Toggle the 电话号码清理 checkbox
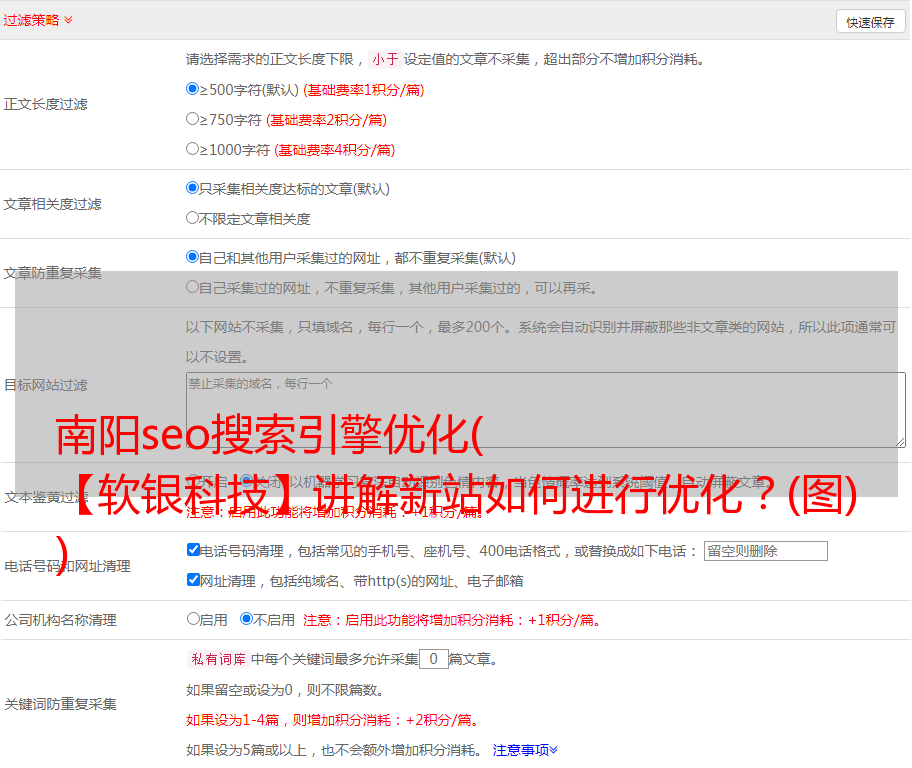 pos(194,550)

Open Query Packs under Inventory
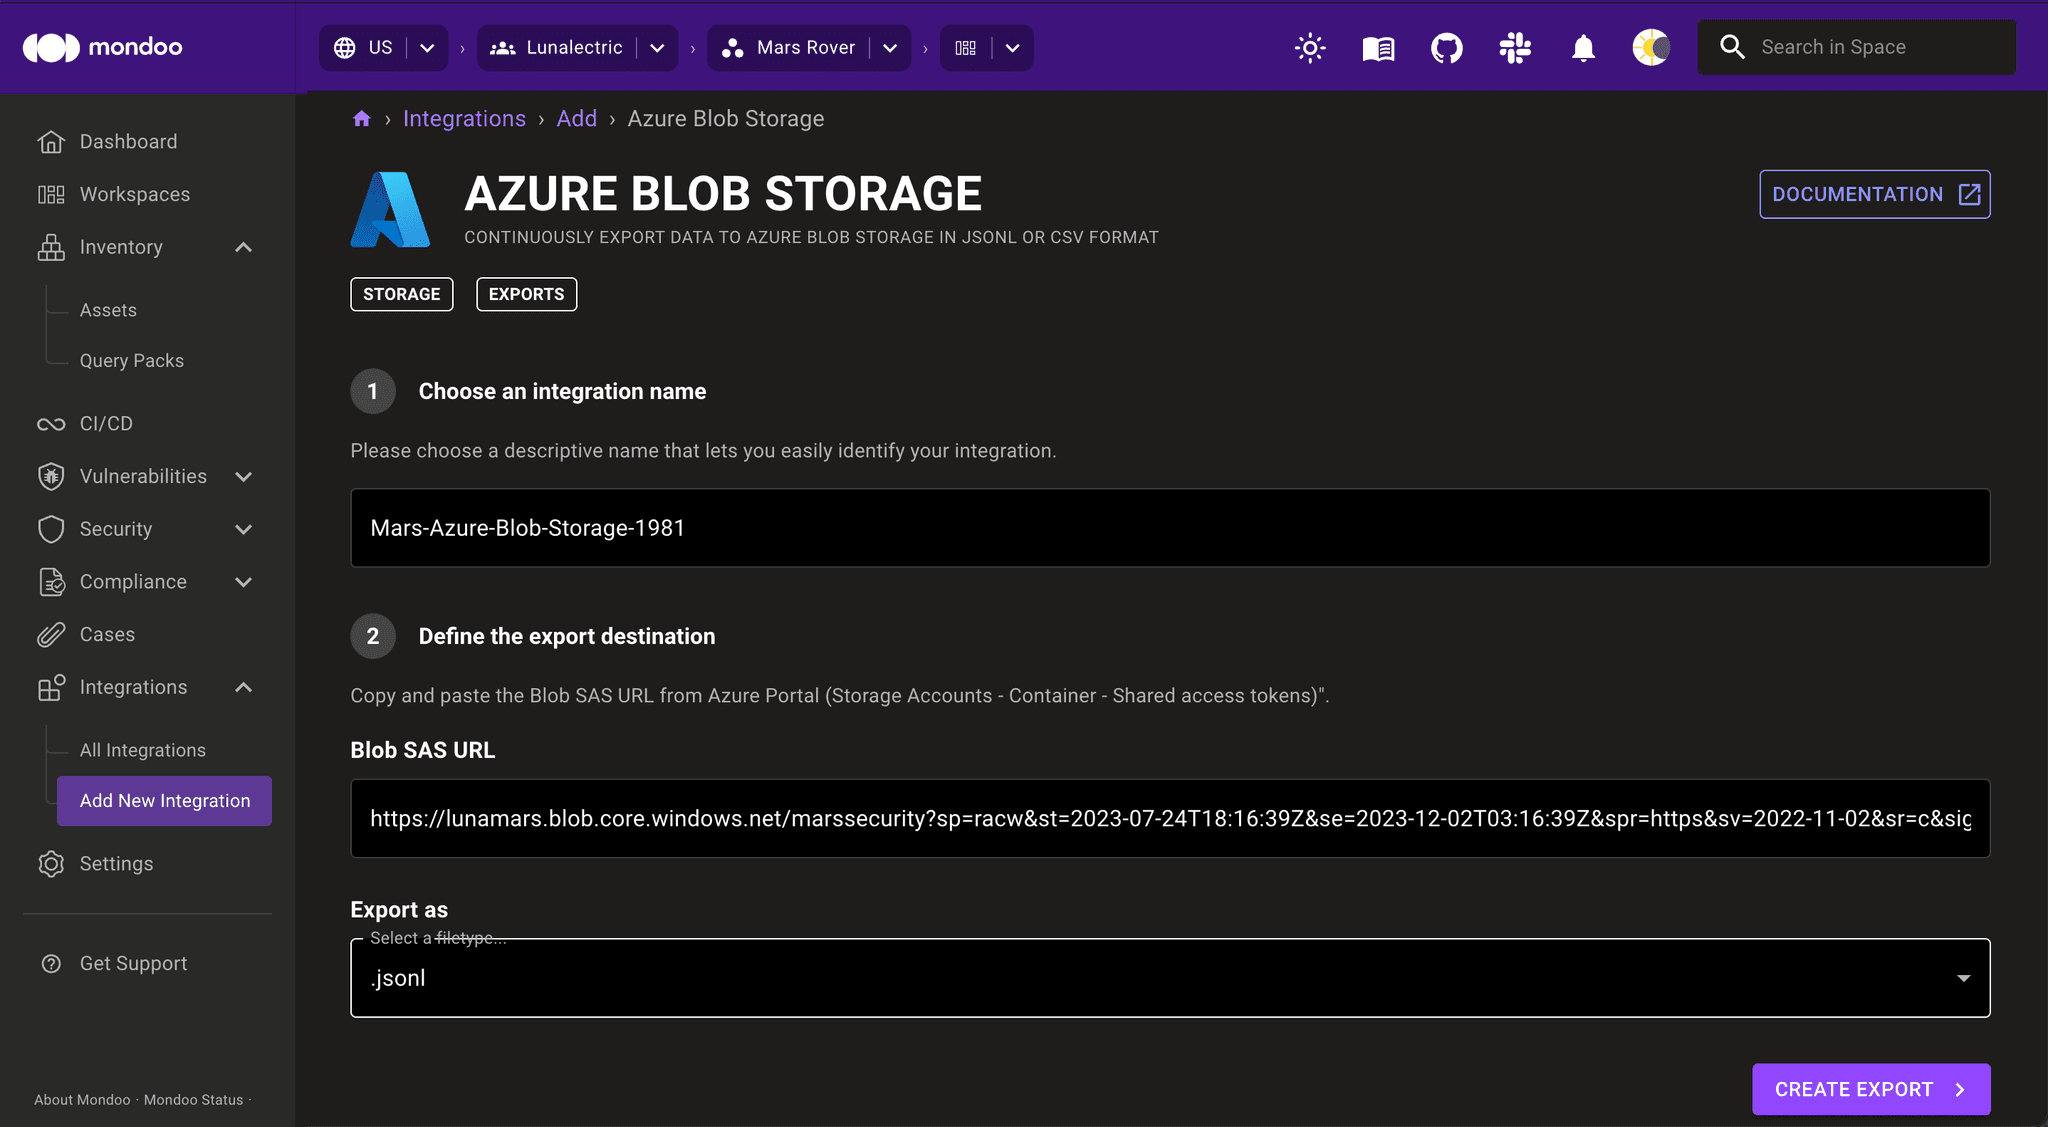[x=131, y=360]
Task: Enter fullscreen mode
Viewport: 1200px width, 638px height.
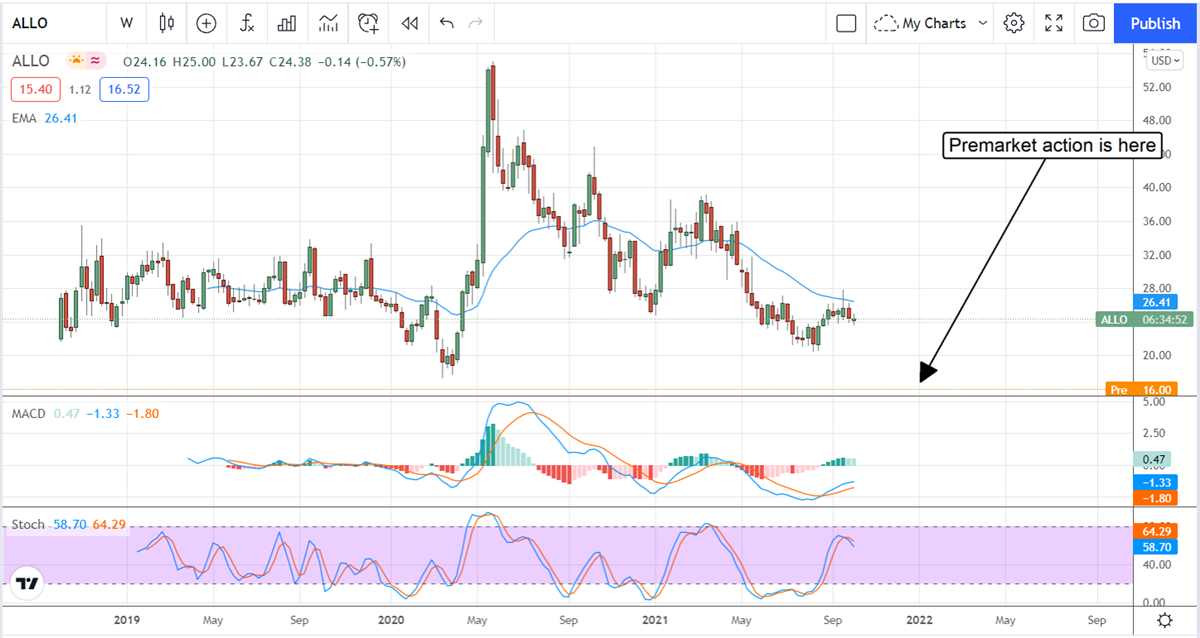Action: [1054, 22]
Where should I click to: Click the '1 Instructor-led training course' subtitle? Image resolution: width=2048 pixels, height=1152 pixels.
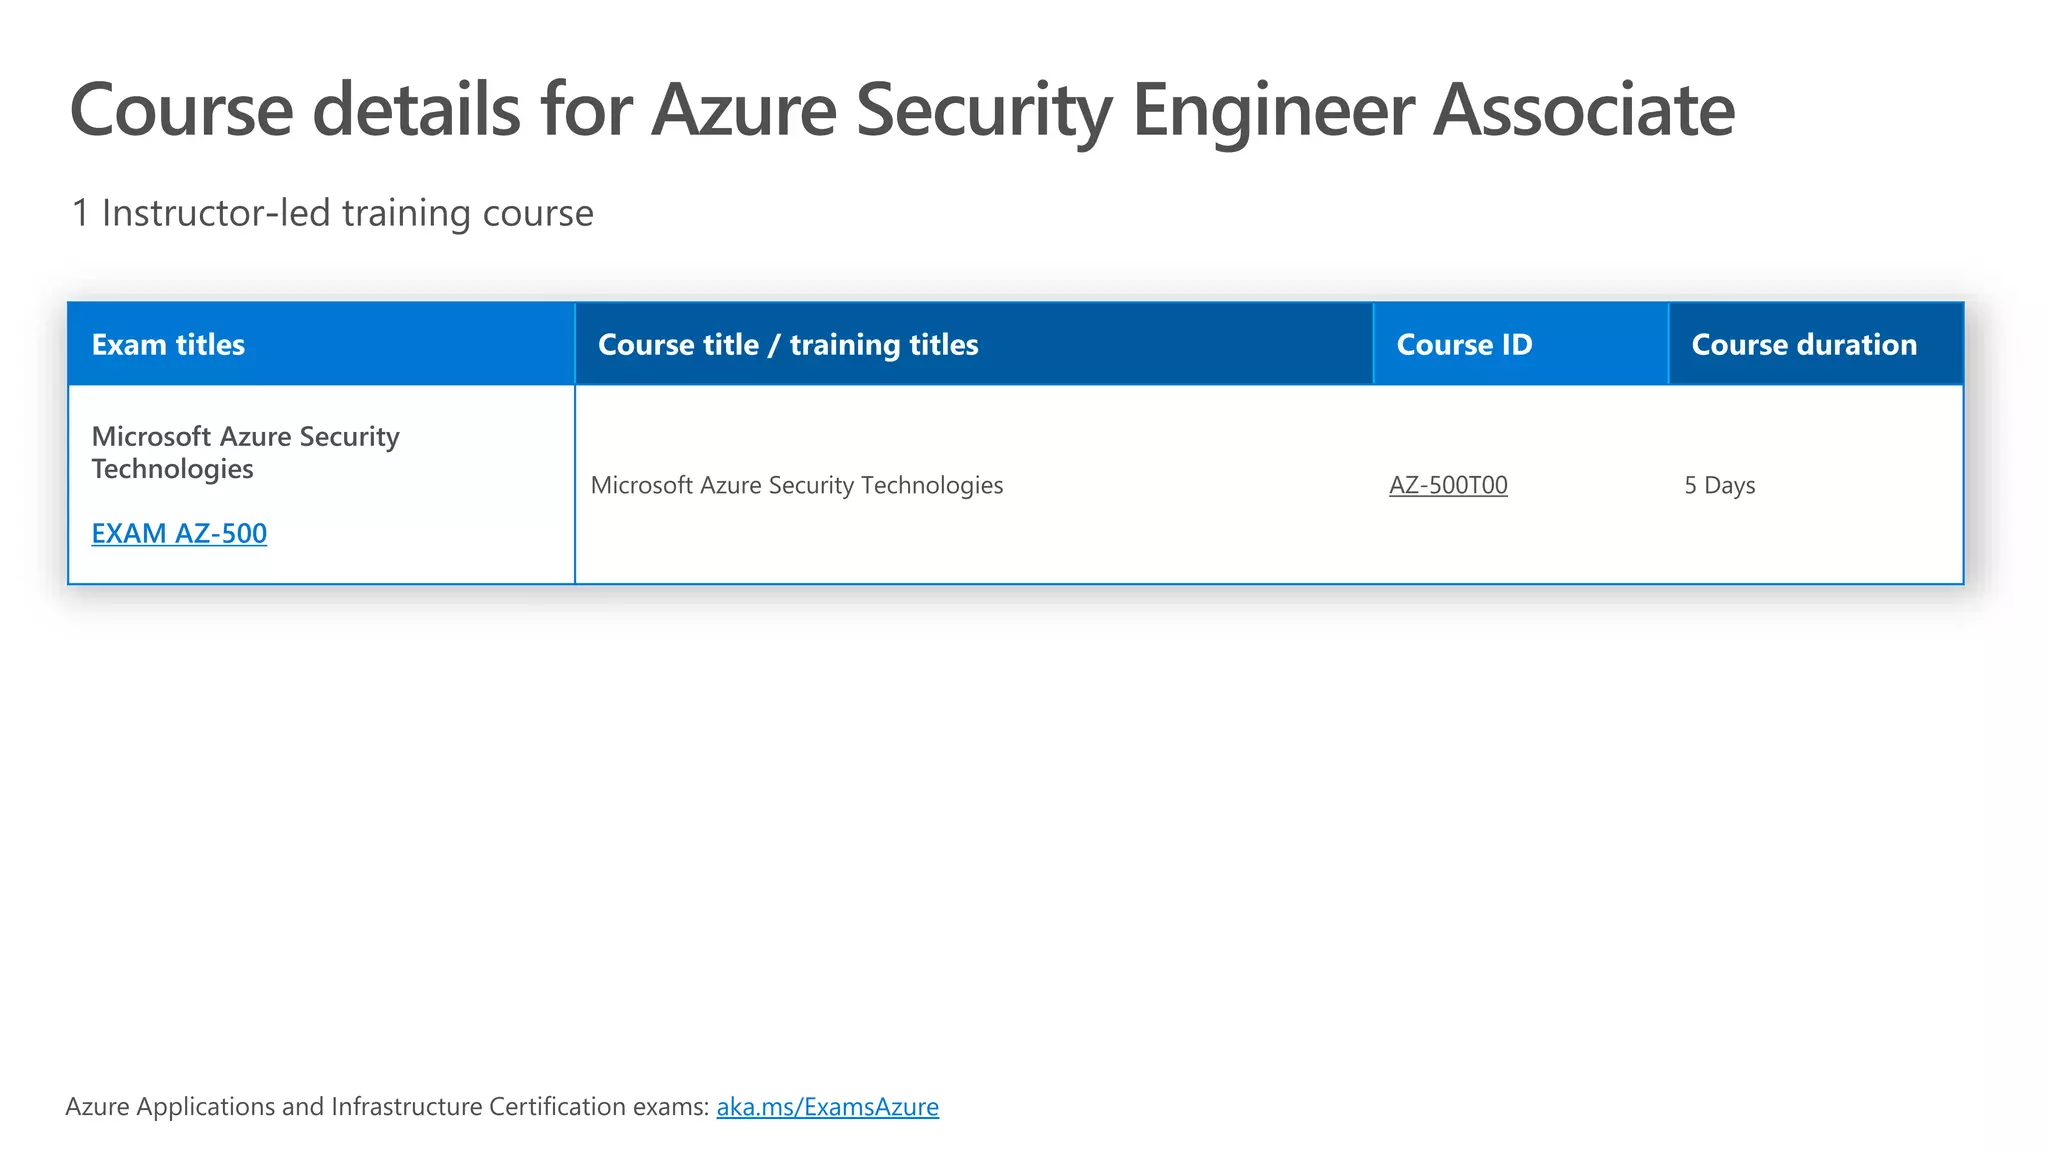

════

- GIVEN PROBLEM -
Give as a numbered list the lines of the records, starting with the line that contains "Task: Enter fullscreen mode" and continuing through the end of the records, omitting blank lines. Leave the pictures out of the list.

- CORRECT RESPONSE -
1. Task: Enter fullscreen mode
2. Viewport: 1200px width, 638px height.
3. Action: [1054, 22]
4. Where should I click to: Click the '1 Instructor-led training course' subtitle? Image resolution: width=2048 pixels, height=1152 pixels.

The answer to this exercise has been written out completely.